Claudini: Autoresearch Discovers State-of-the-Art Adversarial Attack Algorithms for LLMs
In a groundbreaking development in the field of artificial intelligence, researchers have unveiled a new autoresearch pipeline powered by Claude Code, a large language model (LLM) agent capable of conducting autonomous AI research and engineering. The findings, detailed in a recent paper on arXiv (arXiv:2603.24511v1), reveal that this innovative approach has yielded novel white-box adversarial attack algorithms that significantly outperform over 30 existing methods.
Overview of the Research
LLM agents like Claude Code are not just capable of generating code; they are also adept at performing complex tasks, including the discovery of advanced algorithms for cybersecurity applications. The autoresearch pipeline utilized in this study enables the identification and optimization of attack algorithms, which can be utilized to breach the defenses of LLMs.
Key Findings
The research has yielded several noteworthy results:
- The new attack algorithms achieve an impressive up to 40% attack success rate on CBRN queries against the GPT-OSS-Safeguard-20B model.
- This represents a significant improvement over existing algorithms, which have a success rate of 10% or less.

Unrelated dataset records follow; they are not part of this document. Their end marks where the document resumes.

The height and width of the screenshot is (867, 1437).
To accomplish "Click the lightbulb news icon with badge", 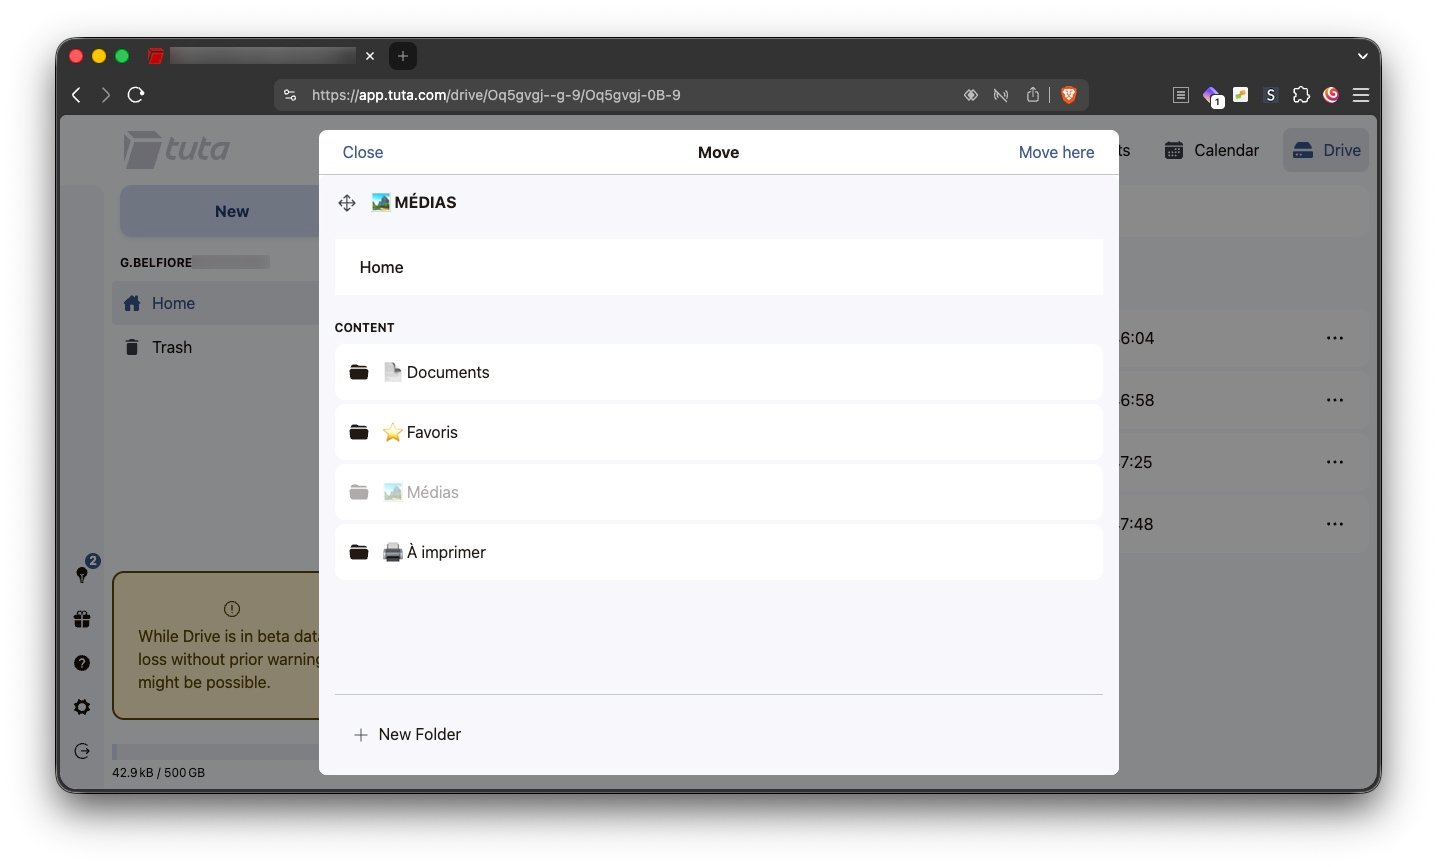I will pyautogui.click(x=83, y=573).
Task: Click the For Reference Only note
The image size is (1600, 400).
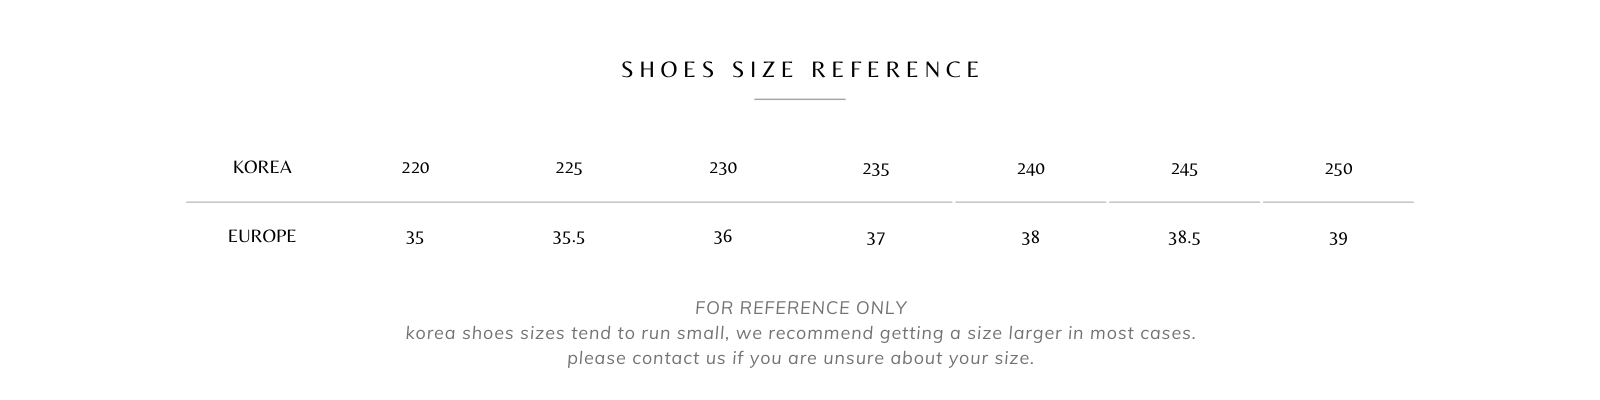Action: (x=801, y=308)
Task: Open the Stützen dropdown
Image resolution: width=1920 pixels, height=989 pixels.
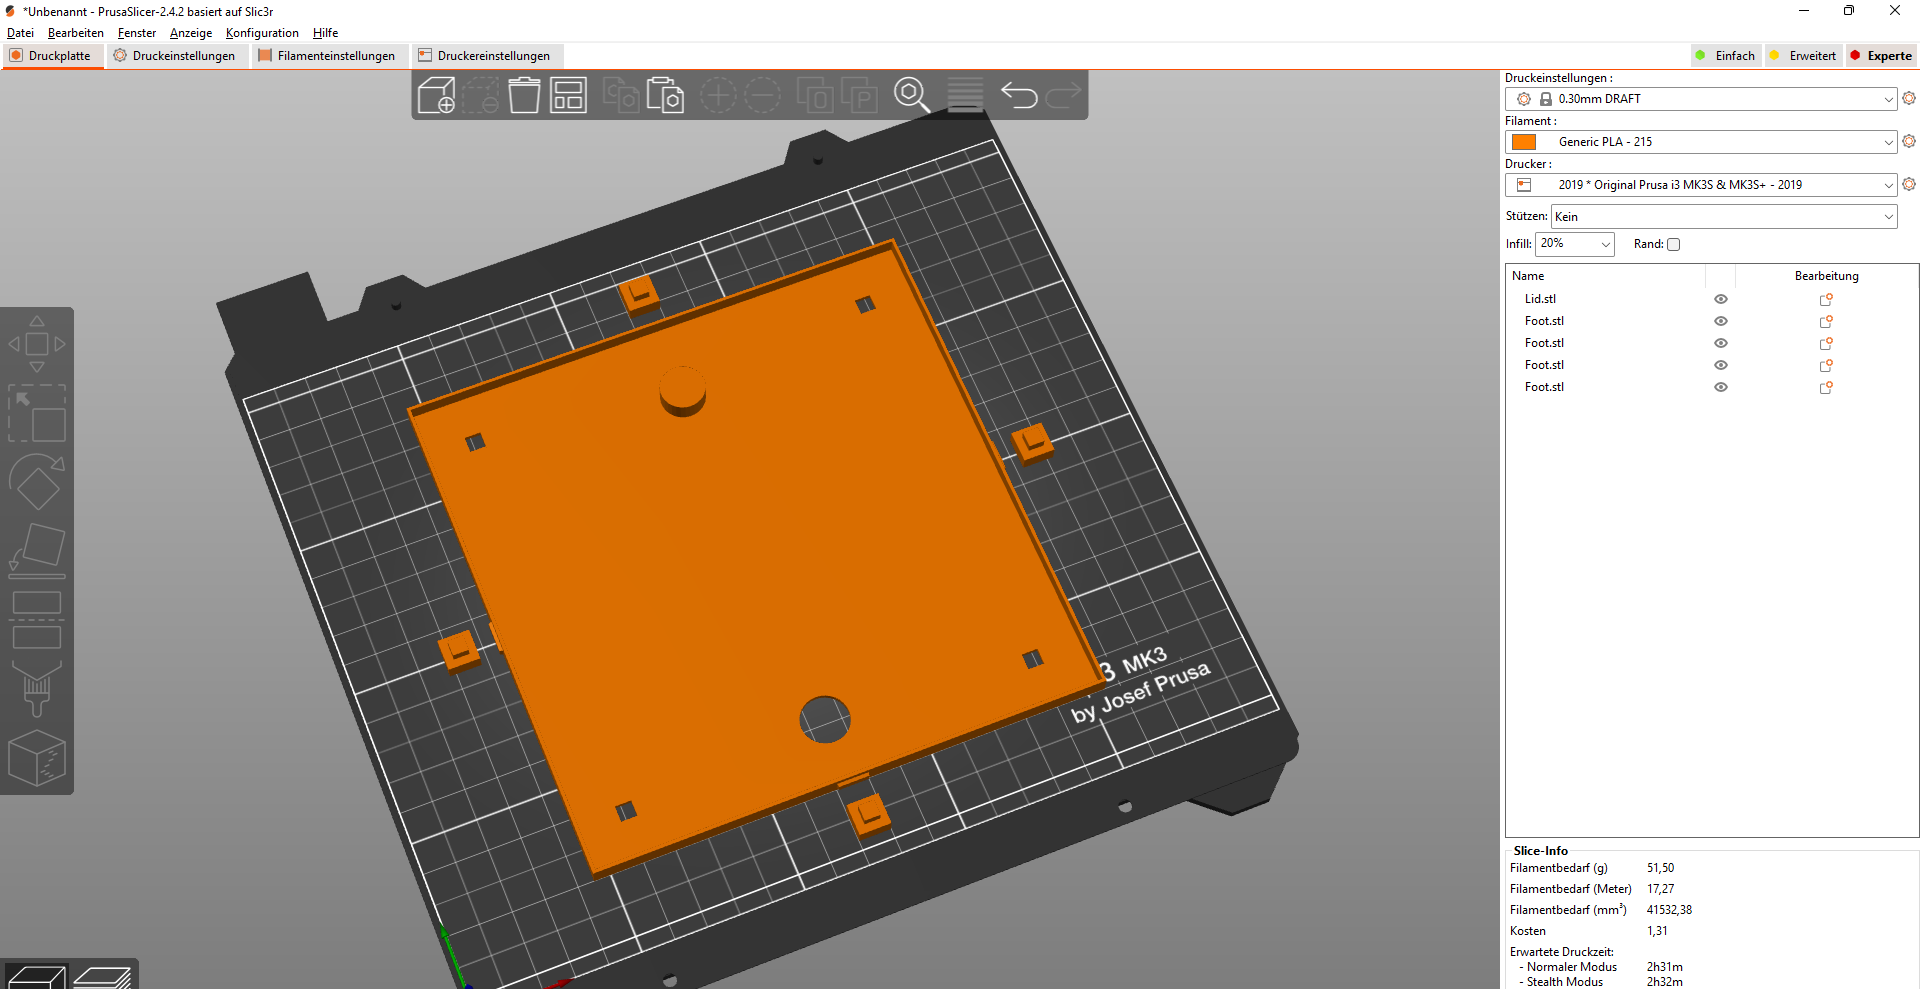Action: (1724, 217)
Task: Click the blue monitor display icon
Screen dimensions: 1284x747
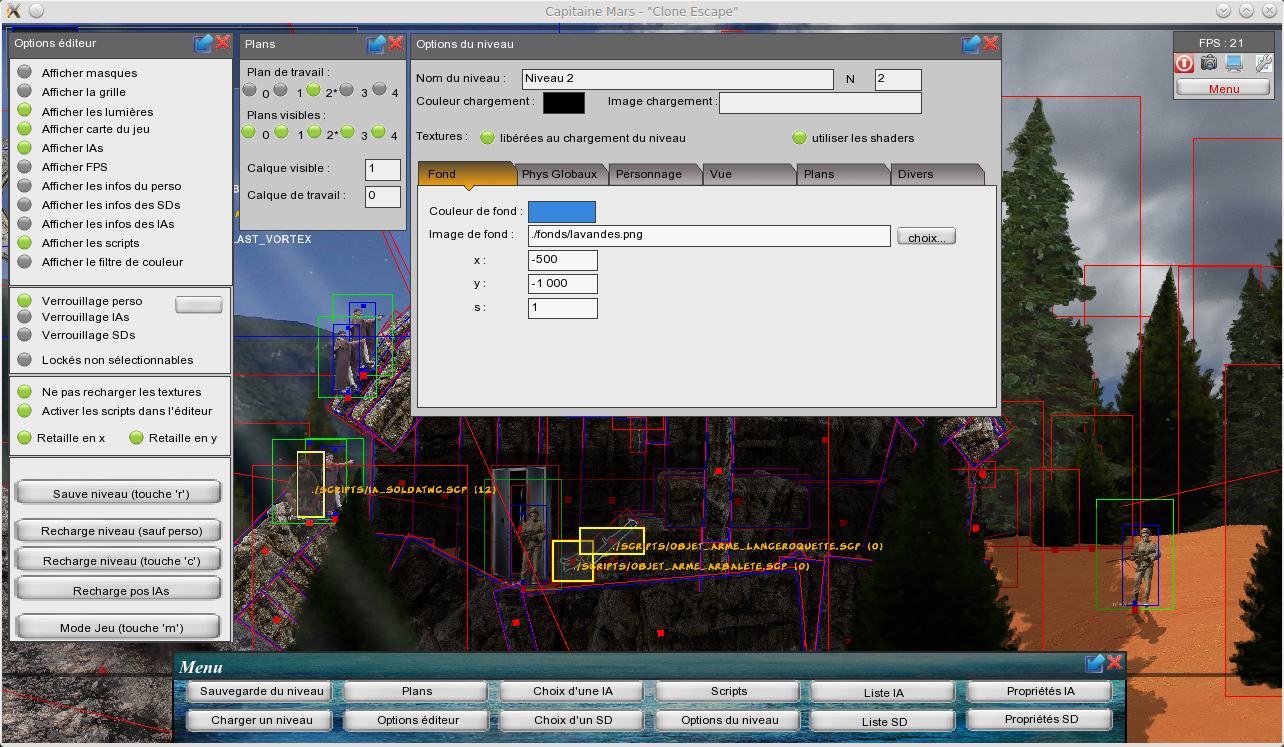Action: click(1236, 63)
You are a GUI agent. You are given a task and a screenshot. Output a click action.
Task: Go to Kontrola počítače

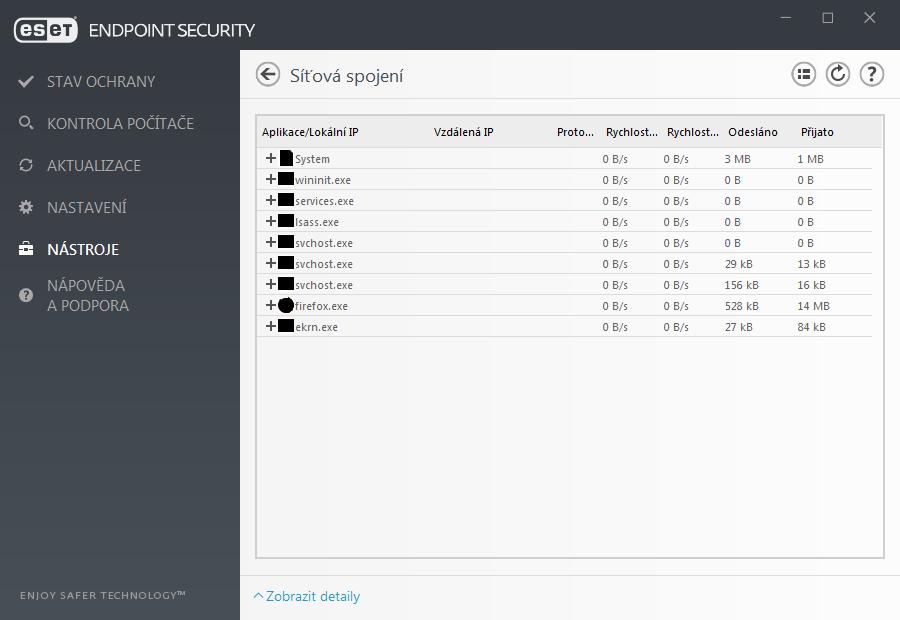[x=121, y=123]

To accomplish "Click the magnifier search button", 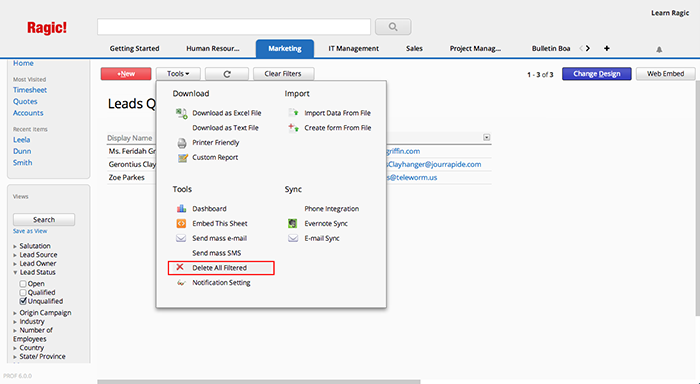I will pyautogui.click(x=393, y=27).
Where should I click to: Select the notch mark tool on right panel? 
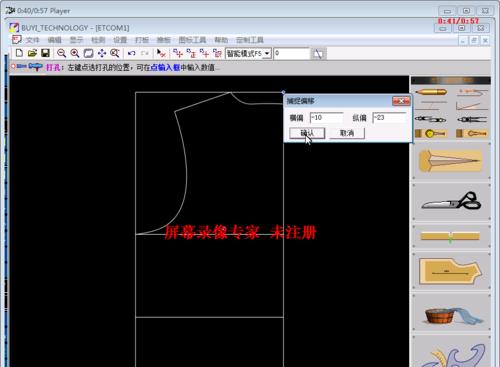click(451, 236)
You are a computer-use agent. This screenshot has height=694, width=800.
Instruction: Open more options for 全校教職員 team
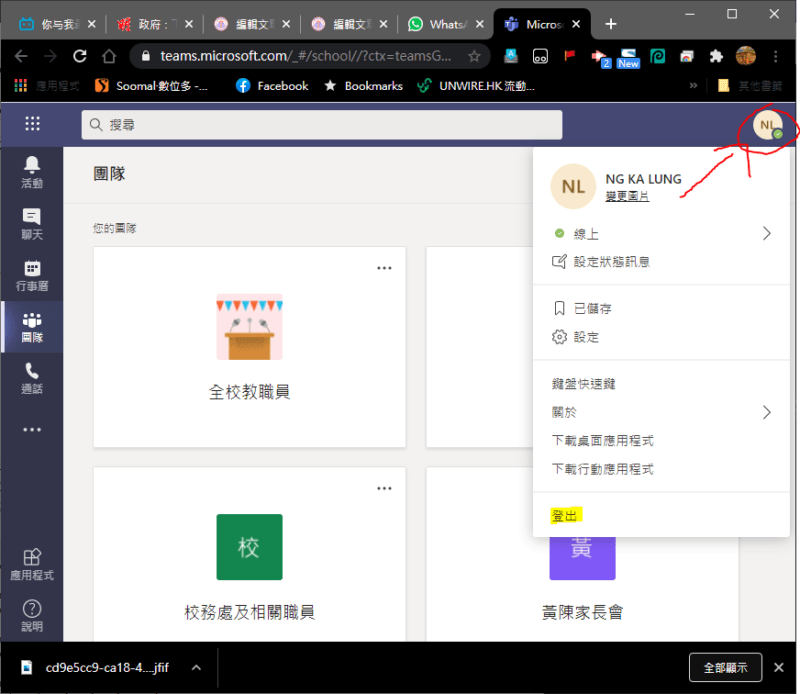pos(384,268)
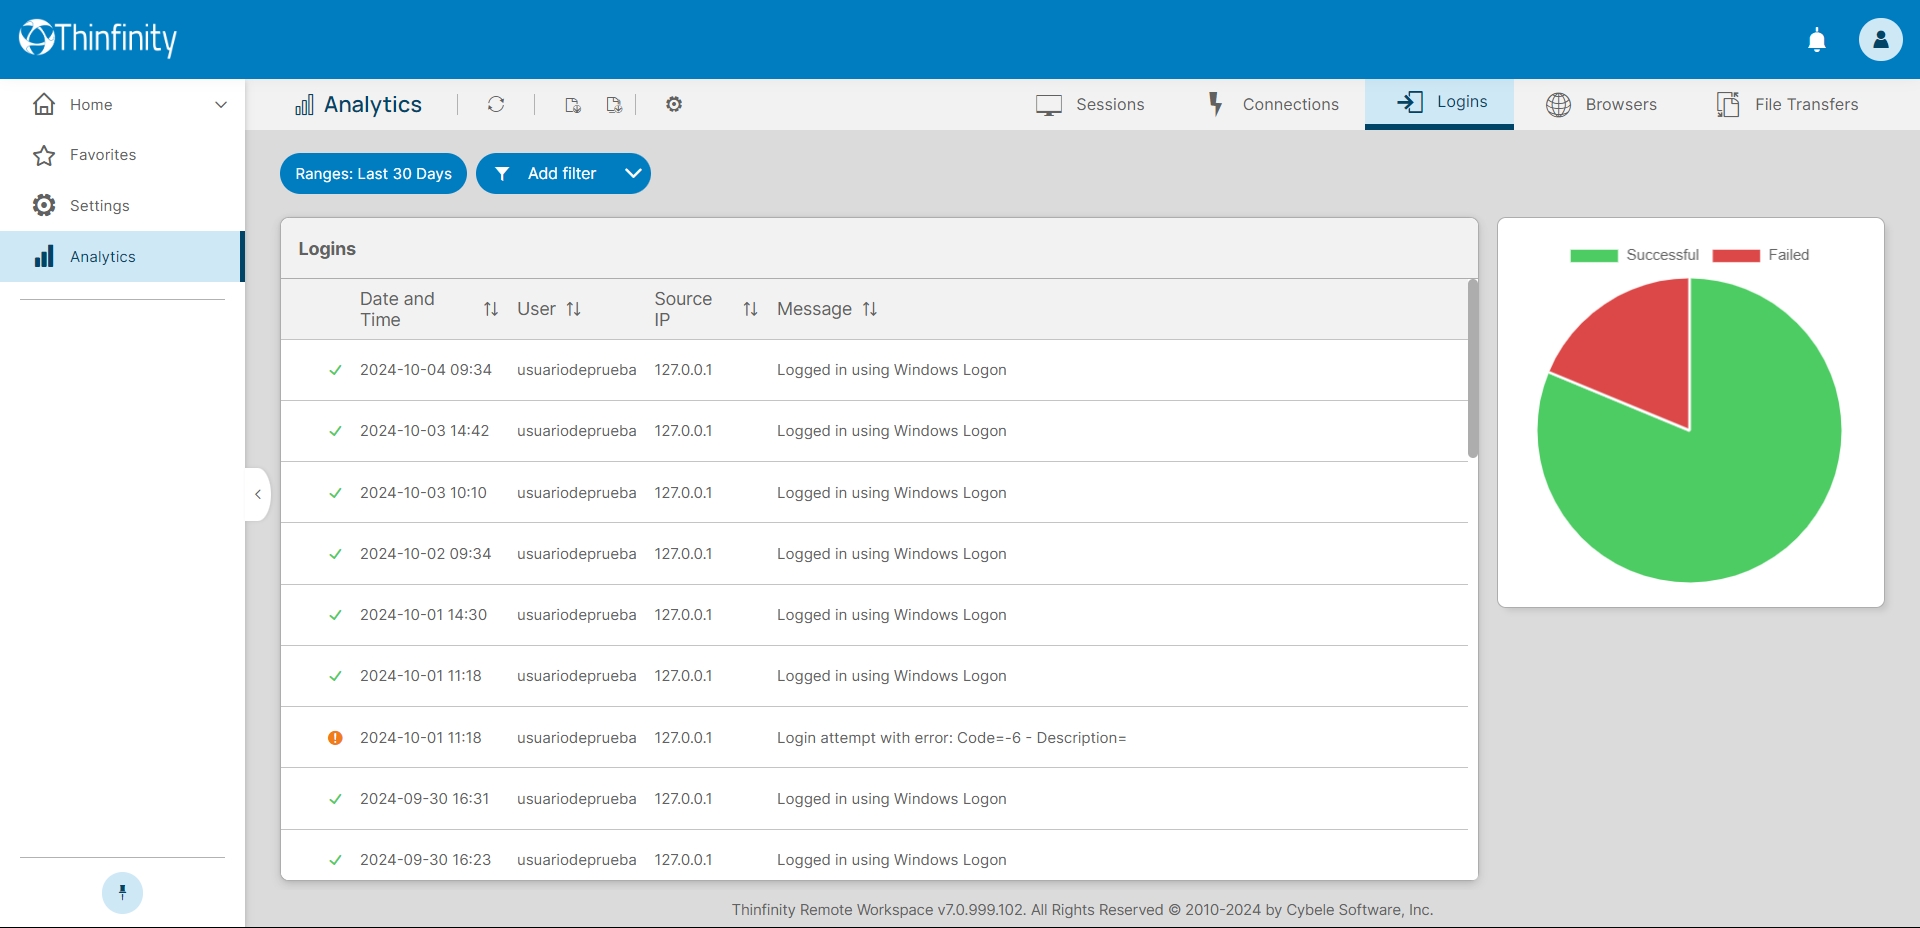Switch to the File Transfers tab
This screenshot has width=1920, height=928.
[x=1787, y=104]
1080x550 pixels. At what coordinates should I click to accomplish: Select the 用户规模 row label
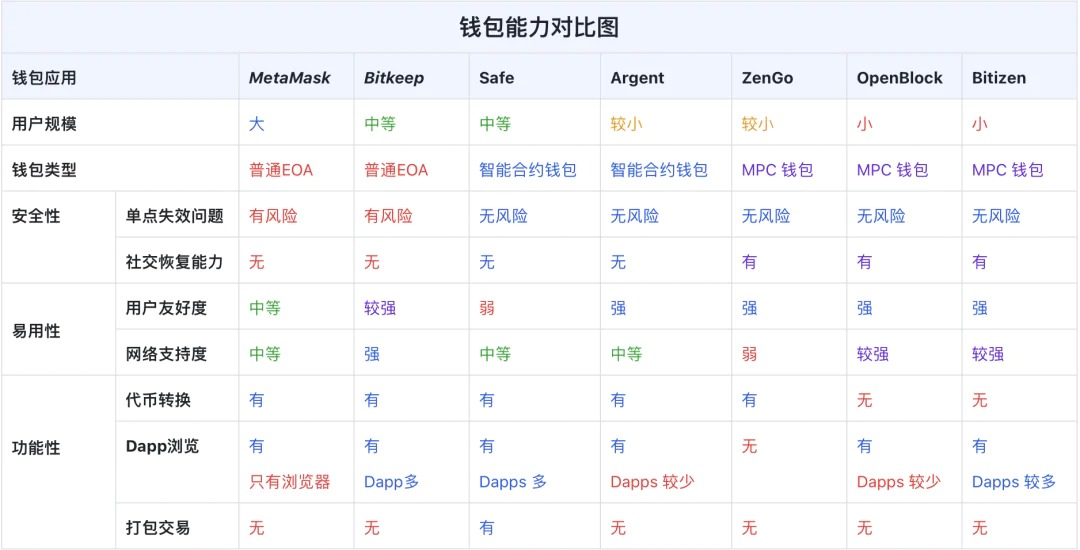click(x=44, y=124)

- The discovered algorithms demonstrate remarkable generalization capabilities, with attacks optimized on surrogate models transferring directly to held-out models.
- Specifically, the new algorithms achieved a 100% attack success rate against Meta-SecAlign-70B, compared to just 56% for the best baseline method.
Implications for AI Safety and Security
The implications of this research are profound. By demonstrating that incremental safety and security research can be automated with the assistance of LLM agents, the study paves the way for enhanced cybersecurity measures in AI systems. White-box adversarial red-teaming is particularly well-suited for this approach, as existing methods provide strong starting points, and the optimization process yields dense, quantitative feedback.
Future Directions and Open Access
As part of the commitment to transparency and collaboration within the AI research community, the authors of the study have made all discovered attack algorithms, along with baseline implementations and evaluation code, freely available. Interested researchers can access these resources at https://github.com/romovpa/claudini.
Conclusion
The advancements reported in this research underscore the potential of LLMs to contribute significantly to the fields of AI safety and security. As adversarial attacks become increasingly sophisticated, the ability to automate the discovery of countermeasures through autoresearch represents a promising avenue for future exploration. This study not only highlights the capabilities of Claude Code but also sets a precedent for similar research endeavors aimed at enhancing the robustness and security of AI systems.